======== EXCERPT TO READ ========
Figure 5: Evaluation of the immunogenicity and adjuvant effects induced by LT exposed to anti-LT antibodies or soluble GM1 receptor.
BALB/c mice were s.c. immunized with three doses of NS1 antigen or NS1 admixed to LT, which was previously incubated or not with specific anti-LT or GM1. (A and B) Two weeks following the third dose, serum samples were harvested and anti-LT (A) or anti-NS1 (B) IgG titers were determined by ELISA. (C,D and E) Two weeks following the third dose, spleen cells were harvested and in vitro stimulated with the NS1 antigen. The cytokines present in cell culture supernatants were measured by ELISA. Data represent means ± SE of three independent experiments. Statistical differences between the groups are indicated by the brackets: * p < 0.05; ** p < 0.01; *** p < 0.001. NS: values without statistically significant differences.
effects, BALB/c mice vaccinated with LT previously incubated with GM1 drastically reduced expression of IFN-γ, IL5 and IL-17A (Figure 5C to E). Incubation of LT with anti-LT antibodies did not affected production of IL-17A, but decreased the expression of IFN-γ by ~ 2-fold and abrogated secretion of IL-5 (Figure 5C to E). Collectively, these results indicate that the presence of anti- LT antibodies may alter the immune modulatory properties of LT promoting a Th1-biased response profile in comparison with the more balanced Th1/Th2 response pattern usually seen in mice co-administered with LT and soluble antigens.
======== ENTRIES PROVIDED ========
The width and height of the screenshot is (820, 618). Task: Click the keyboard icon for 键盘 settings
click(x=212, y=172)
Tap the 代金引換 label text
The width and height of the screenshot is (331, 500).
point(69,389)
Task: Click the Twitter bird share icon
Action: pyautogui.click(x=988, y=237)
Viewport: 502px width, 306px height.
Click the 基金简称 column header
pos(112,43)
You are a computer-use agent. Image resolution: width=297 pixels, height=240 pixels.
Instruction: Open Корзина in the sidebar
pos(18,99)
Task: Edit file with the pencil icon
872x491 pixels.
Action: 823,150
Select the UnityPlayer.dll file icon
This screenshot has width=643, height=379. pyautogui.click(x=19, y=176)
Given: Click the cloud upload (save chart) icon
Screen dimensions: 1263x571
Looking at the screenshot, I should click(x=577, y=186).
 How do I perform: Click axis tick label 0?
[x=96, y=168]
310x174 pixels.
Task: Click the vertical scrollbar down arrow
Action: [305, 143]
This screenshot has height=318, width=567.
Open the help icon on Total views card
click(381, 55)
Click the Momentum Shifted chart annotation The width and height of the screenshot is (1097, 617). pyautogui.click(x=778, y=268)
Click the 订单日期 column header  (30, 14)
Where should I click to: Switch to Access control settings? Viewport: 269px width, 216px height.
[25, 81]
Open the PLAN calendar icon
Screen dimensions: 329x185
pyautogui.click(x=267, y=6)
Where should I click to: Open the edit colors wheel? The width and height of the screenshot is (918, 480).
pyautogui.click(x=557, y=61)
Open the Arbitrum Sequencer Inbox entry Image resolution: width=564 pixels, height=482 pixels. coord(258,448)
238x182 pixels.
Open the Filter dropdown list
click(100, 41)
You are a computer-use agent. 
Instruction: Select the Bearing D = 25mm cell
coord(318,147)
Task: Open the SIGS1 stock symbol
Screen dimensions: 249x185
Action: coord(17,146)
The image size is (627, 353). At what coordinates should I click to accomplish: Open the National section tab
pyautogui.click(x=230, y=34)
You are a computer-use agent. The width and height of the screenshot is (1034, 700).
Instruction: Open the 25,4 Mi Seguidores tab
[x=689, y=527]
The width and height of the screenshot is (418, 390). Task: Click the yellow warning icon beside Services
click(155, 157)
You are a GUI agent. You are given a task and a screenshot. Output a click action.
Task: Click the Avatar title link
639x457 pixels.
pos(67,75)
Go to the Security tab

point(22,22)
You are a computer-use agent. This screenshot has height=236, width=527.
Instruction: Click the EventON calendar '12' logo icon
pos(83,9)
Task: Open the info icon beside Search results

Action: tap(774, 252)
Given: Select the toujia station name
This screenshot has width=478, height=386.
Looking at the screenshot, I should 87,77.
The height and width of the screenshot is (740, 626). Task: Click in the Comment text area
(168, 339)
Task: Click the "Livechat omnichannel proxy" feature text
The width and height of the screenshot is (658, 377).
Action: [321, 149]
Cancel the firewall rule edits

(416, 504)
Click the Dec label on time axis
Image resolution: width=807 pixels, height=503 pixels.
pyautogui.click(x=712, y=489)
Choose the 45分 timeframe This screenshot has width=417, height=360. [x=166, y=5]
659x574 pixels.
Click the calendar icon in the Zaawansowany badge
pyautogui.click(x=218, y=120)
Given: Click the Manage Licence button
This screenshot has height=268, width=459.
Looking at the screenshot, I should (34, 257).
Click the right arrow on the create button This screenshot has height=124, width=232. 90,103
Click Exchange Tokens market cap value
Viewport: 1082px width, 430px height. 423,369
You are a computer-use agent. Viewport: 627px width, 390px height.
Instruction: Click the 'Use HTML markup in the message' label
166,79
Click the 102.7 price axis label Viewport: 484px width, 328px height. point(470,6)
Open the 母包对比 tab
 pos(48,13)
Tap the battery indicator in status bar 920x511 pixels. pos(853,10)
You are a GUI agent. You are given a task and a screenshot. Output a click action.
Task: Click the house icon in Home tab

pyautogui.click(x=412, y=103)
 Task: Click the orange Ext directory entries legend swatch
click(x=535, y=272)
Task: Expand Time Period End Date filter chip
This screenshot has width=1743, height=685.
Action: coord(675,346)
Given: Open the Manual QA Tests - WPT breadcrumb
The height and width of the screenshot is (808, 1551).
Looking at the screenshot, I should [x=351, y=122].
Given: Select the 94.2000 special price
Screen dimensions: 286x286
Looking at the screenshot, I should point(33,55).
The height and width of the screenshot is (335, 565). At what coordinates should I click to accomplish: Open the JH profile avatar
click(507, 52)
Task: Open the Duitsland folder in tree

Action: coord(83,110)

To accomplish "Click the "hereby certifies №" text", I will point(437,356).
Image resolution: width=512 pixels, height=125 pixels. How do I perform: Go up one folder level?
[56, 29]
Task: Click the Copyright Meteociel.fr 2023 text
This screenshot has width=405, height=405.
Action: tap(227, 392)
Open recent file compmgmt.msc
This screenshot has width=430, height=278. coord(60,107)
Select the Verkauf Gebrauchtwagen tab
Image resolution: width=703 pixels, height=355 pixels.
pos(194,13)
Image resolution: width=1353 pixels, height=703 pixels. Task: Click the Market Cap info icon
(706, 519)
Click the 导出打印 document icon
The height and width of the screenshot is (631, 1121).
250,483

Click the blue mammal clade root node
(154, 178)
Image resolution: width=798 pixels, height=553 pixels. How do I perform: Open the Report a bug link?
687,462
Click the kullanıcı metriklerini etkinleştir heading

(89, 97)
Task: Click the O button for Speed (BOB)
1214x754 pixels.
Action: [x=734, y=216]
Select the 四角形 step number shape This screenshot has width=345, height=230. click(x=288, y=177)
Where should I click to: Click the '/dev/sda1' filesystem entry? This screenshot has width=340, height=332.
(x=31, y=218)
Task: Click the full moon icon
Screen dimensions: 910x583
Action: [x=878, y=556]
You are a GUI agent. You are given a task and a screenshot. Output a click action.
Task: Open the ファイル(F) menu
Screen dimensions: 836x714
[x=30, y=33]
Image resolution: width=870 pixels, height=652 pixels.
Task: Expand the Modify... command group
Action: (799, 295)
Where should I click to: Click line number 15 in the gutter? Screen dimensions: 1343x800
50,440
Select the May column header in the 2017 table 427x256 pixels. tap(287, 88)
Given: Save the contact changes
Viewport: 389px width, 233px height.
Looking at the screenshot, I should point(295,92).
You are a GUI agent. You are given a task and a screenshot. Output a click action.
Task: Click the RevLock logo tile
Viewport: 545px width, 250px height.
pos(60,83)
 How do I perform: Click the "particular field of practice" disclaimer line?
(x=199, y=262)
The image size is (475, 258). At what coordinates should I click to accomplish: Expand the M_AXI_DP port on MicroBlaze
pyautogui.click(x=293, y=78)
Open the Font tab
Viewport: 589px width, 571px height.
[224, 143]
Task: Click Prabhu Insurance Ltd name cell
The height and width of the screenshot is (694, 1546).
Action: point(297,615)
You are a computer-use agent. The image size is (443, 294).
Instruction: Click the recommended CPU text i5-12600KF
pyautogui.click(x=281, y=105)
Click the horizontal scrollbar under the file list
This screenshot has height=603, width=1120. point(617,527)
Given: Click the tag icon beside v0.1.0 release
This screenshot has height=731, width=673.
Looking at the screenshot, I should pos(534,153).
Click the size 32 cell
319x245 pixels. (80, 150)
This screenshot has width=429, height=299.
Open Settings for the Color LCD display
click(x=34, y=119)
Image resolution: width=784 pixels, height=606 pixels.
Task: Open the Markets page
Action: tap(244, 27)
========
DIRECTIONS:
Rewrite the passage on LT adjuvant effects, starting with "effects, BALB/c mice" and going on through "and soluble antigens.", with "drastically" changed to "markedly". The material was taken from a separate source.

EXERCISE ANSWER:
effects, BALB/c mice vaccinated with LT previously incubated with GM1 markedly reduced expression of IFN-γ, IL5 and IL-17A (Figure 5C to E). Incubation of LT with anti-LT antibodies did not affected production of IL-17A, but decreased the expression of IFN-γ by ~ 2-fold and abrogated secretion of IL-5 (Figure 5C to E). Collectively, these results indicate that the presence of anti- LT antibodies may alter the immune modulatory properties of LT promoting a Th1-biased response profile in comparison with the more balanced Th1/Th2 response pattern usually seen in mice co-administered with LT and soluble antigens.